Task objective: Write out the line that contains "This screenshot has height=1242, width=2144.", then every following line to the end of the records below, with no other lines and no changes.

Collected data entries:
------------------------
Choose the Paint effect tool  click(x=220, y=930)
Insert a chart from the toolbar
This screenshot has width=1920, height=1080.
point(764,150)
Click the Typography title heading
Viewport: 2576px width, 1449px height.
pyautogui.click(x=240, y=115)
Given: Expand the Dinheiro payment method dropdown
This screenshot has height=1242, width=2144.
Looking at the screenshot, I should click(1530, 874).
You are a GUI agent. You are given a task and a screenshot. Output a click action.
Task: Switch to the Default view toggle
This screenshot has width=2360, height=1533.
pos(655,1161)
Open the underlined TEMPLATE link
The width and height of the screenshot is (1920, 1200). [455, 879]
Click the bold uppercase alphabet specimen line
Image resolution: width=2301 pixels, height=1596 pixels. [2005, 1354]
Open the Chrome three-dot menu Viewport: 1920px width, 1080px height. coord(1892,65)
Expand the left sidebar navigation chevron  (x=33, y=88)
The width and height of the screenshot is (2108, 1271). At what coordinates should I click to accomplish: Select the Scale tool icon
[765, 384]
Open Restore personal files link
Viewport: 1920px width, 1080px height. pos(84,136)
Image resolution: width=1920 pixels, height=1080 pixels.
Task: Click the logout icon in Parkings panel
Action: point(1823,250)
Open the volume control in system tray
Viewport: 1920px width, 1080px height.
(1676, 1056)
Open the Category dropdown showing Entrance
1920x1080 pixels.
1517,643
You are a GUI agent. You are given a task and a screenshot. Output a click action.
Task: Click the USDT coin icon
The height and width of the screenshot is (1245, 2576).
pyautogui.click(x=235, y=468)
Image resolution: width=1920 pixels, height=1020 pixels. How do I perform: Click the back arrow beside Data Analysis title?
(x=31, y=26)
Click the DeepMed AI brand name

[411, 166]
------------------------
Reply:
This screenshot has height=1242, width=2144.
Looking at the screenshot, I should click(1530, 874).
You are a GUI agent. You are given a task and a screenshot. Output a click action.
Task: Switch to the Default view toggle
This screenshot has width=2360, height=1533.
pos(655,1161)
Open the underlined TEMPLATE link
The width and height of the screenshot is (1920, 1200). [455, 879]
Click the bold uppercase alphabet specimen line
Image resolution: width=2301 pixels, height=1596 pixels. [2005, 1354]
Open the Chrome three-dot menu Viewport: 1920px width, 1080px height. coord(1892,65)
Expand the left sidebar navigation chevron  (x=33, y=88)
The width and height of the screenshot is (2108, 1271). At what coordinates should I click to accomplish: Select the Scale tool icon
[765, 384]
Open Restore personal files link
Viewport: 1920px width, 1080px height. pos(84,136)
Image resolution: width=1920 pixels, height=1080 pixels.
Task: Click the logout icon in Parkings panel
Action: point(1823,250)
Open the volume control in system tray
Viewport: 1920px width, 1080px height.
(1676, 1056)
Open the Category dropdown showing Entrance
1920x1080 pixels.
1517,643
You are a GUI agent. You are given a task and a screenshot. Output a click action.
Task: Click the USDT coin icon
The height and width of the screenshot is (1245, 2576).
pyautogui.click(x=235, y=468)
Image resolution: width=1920 pixels, height=1020 pixels. How do I perform: Click the back arrow beside Data Analysis title?
(x=31, y=26)
Click the DeepMed AI brand name

[411, 166]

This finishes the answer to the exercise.